— Рязанщина — глубинная область России, центр ее. В войну этот край очень пострадал. Там осталось много вдов, сирот…
В зарубежных поездках часто приходится выступать в роли лектора-пропагандиста. Убеждать, рассказывать, растолковывать. Вот и тогда я рассказала, что героиня этой песни — юная мать — «солдатка в двадцать лет», что это понятие — прямо-таки социальная категория, которая появилась в нашей демографии во время войны. Мои собеседники попросили пропеть вполголоса эту песню еще раз. Они слушали, затаив дыхание, стараясь уловить смысл незнакомых им русских слов, из которых складывался обобщенный образ женщины России.
Я говорила моим новым знакомым о московских вокзалах сорок первого, о сотнях «мадонн», провожавших на фронт своих мужей, братьев, женихов.
— Но вы сами ведь не были в такой роли?
— Нет, к тому времени мне исполнилось всего двенадцать лет. Но осенью сорок первого, когда враг бомбил столицу, я дежурила по ночам на крышах домов, была награждена медалью «За оборону Москвы».
— Не может быть, — изумился один из собеседников.
— Не верите? Приезжайте, покажу и медаль, и дома, где по ночам дежурила.
— Да, война — это страшно, — включился в разговор крупный коммерсант, хозяин фирмы по производству медикаментов. — Русским людям хорошо известно, что такое война. Вот мы с женой очень переживаем за нашего единственного сына — скоро в составе австралийского экспедиционного корпуса ему придется ехать во Вьетнам.
Встреча, начавшаяся моим интервью, вылилась в очень интересную и, что самое главное, искреннюю беседу. И это благодаря песне!
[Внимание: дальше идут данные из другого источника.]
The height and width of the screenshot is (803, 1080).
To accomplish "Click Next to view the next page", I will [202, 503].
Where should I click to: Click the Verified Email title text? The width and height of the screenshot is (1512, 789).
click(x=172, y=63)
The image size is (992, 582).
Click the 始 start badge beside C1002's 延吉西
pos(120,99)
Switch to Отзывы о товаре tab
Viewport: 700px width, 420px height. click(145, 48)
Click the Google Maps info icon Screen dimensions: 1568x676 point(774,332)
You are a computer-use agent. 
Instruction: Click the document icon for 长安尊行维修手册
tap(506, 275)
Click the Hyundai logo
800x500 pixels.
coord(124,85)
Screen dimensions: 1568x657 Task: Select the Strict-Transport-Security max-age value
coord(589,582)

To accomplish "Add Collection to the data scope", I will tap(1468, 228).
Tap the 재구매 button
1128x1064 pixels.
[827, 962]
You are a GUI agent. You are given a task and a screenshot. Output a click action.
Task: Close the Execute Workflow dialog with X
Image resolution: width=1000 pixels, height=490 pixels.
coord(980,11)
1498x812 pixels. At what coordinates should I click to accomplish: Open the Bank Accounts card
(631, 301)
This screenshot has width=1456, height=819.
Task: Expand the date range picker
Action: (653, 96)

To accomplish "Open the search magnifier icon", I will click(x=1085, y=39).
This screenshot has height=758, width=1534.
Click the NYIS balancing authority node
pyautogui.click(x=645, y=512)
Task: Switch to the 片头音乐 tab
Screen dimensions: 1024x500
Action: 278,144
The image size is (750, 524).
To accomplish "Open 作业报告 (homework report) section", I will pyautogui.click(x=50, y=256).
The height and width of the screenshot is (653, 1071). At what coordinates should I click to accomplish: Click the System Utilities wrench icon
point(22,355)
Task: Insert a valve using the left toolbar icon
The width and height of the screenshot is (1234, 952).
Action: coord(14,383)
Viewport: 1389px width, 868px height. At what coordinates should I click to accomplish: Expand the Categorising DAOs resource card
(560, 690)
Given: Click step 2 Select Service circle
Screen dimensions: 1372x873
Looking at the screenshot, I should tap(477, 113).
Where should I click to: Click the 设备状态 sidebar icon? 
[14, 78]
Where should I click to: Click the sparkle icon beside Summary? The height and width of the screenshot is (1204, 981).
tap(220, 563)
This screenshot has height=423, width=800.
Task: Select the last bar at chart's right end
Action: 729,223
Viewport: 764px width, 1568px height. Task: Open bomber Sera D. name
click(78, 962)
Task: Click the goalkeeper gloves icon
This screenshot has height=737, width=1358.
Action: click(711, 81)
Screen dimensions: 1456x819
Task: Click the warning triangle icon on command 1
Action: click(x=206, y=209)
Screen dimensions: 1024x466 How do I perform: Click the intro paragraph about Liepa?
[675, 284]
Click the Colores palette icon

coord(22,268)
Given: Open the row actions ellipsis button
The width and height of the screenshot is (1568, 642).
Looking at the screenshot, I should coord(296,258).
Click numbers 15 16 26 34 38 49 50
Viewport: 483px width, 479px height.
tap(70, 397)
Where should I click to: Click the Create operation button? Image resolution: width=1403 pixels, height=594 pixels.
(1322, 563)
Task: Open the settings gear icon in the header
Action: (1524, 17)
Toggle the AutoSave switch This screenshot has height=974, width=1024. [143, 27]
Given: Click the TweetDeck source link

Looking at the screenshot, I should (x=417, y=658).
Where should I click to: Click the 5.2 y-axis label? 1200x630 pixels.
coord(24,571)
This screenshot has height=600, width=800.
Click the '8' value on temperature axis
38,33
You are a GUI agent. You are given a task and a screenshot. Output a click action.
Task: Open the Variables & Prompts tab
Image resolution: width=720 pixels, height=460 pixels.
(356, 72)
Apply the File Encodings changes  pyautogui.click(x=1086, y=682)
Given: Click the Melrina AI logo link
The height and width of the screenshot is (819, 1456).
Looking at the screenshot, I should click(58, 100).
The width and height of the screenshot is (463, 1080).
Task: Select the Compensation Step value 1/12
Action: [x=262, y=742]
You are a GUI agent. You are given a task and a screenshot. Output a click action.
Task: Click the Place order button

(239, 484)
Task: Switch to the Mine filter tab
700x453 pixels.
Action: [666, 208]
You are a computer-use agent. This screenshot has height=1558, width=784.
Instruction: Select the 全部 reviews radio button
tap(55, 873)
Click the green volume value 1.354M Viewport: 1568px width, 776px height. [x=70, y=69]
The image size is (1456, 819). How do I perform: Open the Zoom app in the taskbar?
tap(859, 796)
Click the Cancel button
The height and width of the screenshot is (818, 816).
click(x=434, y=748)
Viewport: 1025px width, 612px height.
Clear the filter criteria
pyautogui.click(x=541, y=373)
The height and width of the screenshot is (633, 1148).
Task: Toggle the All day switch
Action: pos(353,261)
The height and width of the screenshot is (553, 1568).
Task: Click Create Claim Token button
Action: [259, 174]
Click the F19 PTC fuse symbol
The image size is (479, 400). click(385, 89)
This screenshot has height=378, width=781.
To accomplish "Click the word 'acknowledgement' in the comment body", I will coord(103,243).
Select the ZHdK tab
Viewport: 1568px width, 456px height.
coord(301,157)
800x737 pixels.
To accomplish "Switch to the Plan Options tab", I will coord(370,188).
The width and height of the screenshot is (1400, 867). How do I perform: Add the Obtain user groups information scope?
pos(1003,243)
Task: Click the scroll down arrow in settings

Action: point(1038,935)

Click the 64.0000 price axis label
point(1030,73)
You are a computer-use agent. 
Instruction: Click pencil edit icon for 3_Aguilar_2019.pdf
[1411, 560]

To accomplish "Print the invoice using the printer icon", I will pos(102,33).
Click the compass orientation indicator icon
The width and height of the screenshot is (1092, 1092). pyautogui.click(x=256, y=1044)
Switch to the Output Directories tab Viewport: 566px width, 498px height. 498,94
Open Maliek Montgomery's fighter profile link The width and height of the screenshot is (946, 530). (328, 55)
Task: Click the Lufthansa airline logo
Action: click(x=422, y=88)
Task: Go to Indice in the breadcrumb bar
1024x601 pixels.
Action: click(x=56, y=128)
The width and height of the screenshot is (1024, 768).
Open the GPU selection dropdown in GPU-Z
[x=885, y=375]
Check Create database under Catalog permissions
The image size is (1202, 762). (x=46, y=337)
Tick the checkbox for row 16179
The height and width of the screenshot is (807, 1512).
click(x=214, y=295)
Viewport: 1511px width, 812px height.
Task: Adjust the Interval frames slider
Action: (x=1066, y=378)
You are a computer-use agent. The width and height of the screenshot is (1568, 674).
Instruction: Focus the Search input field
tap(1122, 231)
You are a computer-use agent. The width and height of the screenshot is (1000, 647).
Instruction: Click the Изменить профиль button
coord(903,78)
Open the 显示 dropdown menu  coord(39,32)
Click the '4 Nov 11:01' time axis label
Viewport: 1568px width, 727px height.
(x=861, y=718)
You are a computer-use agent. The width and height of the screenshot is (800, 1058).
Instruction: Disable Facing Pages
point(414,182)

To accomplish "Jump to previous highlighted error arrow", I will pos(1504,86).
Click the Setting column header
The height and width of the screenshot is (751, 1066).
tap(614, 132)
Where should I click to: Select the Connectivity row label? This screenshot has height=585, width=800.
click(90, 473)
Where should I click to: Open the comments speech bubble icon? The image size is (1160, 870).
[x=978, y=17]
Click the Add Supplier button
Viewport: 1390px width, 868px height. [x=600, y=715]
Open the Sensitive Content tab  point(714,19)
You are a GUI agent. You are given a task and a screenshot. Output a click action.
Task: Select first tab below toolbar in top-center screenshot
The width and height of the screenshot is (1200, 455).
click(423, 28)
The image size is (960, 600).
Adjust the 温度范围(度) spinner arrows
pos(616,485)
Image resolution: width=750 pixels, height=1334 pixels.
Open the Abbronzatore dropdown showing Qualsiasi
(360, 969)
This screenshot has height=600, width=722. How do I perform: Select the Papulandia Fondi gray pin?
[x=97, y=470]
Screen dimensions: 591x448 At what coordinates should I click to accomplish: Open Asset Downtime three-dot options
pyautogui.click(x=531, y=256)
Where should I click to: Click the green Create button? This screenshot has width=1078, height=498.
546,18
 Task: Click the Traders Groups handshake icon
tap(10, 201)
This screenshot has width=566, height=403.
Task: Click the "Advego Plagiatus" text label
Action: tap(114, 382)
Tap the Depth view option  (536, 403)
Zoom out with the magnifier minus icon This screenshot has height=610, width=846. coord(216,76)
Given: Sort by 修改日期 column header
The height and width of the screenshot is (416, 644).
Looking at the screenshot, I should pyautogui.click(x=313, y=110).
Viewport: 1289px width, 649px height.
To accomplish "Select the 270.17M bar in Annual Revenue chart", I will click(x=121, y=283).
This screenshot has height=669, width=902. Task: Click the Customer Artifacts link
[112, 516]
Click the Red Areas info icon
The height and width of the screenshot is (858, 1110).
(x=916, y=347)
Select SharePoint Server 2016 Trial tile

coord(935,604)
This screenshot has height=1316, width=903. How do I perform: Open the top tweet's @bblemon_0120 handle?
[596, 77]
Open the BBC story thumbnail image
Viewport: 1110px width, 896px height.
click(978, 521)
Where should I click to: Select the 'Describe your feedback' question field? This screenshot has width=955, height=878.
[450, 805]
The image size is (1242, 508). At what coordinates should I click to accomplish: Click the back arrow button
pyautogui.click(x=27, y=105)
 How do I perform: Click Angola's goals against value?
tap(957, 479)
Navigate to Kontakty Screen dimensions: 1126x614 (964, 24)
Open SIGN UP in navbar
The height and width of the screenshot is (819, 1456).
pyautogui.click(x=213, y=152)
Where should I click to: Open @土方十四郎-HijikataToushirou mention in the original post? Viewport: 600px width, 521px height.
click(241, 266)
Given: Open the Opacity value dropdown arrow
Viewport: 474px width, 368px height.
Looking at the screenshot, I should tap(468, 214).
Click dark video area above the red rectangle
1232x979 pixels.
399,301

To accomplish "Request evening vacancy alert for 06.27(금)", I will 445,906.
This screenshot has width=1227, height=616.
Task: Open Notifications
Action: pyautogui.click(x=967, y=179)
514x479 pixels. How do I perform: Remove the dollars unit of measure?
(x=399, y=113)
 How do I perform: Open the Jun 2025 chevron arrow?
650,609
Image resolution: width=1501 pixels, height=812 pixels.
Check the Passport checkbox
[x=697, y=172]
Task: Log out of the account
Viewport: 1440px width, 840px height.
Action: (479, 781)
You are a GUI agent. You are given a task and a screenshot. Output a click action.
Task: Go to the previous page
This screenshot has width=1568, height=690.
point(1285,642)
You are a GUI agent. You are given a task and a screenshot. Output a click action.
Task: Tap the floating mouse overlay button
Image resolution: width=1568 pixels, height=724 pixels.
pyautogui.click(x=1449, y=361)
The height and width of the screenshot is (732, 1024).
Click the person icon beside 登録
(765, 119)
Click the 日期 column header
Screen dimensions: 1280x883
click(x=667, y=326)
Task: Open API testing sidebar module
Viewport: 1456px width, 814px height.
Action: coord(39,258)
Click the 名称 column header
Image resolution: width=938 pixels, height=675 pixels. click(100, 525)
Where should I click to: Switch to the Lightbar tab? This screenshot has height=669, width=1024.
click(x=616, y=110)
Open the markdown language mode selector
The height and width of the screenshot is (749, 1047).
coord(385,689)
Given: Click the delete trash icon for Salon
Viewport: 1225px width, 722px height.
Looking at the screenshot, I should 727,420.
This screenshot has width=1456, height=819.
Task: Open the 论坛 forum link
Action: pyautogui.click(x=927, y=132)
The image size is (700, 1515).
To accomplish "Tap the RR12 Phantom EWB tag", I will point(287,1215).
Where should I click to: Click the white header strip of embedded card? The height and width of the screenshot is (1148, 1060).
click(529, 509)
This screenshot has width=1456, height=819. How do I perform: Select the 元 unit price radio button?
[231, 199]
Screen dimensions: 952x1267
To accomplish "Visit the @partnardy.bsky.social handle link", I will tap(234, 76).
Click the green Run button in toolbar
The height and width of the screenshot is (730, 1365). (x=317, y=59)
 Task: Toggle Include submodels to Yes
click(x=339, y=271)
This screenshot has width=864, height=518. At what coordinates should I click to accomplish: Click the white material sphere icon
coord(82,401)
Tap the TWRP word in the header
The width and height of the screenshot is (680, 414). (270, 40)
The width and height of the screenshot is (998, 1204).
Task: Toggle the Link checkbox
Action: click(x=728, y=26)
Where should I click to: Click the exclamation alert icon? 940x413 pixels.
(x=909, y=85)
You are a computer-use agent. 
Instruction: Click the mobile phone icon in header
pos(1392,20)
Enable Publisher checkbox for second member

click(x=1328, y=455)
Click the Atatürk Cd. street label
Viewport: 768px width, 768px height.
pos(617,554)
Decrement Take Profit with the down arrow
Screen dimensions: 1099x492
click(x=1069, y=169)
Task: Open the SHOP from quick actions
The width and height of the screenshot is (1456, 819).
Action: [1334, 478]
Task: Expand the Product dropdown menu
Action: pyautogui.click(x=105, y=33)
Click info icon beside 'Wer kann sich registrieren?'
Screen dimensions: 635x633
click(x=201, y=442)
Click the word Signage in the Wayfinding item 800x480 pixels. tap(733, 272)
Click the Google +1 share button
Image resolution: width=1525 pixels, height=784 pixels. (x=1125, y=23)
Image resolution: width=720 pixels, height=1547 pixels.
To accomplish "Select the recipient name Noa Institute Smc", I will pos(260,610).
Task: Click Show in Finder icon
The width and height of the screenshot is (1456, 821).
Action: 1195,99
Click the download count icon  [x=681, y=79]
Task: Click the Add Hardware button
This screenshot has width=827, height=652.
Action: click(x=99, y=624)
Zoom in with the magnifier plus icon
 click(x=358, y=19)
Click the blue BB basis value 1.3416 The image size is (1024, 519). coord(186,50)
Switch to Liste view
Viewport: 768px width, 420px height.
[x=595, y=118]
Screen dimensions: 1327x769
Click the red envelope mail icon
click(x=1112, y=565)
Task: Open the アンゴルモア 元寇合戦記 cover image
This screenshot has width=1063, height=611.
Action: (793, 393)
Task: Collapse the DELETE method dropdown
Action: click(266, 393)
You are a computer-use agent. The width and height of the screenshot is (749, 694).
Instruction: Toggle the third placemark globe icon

На следующее утро после концерта с «пресс-конференцией» коммерсант-фармаколог с супругой пригласили меня к себе домой. Все показывали, рассказывали и заодно расспрашивали о наших традициях, нравах, о русской кухне. Как видно, хозяин знал в кулинарии толк. «Да что об этом говорить, давайте лучше покажу», — предложила я.
Пошла на кухню и быстренько «соорудила» щи — благо продукты под рукой оказались. Вся семья с удовольствием отведала русское блюдо, да еще рецепт записали, как готовить.
Много месяцев спустя я перечла в дневнике запись о том концерте в Мельбурне, и снова ожило все перед глазами. Я вспоминала «чопорные фраки» в экзотической Австралии, которая и войны-то не нюхала, вспоминала, как на вид сдержанные, сухие господа незаметно, чтобы никто не увидел, смахивали кончиком платка слезы, а более непосредственные женщины плакали открыто, не стесняясь. И радостно мне стало за русскую песню, которая открывает души…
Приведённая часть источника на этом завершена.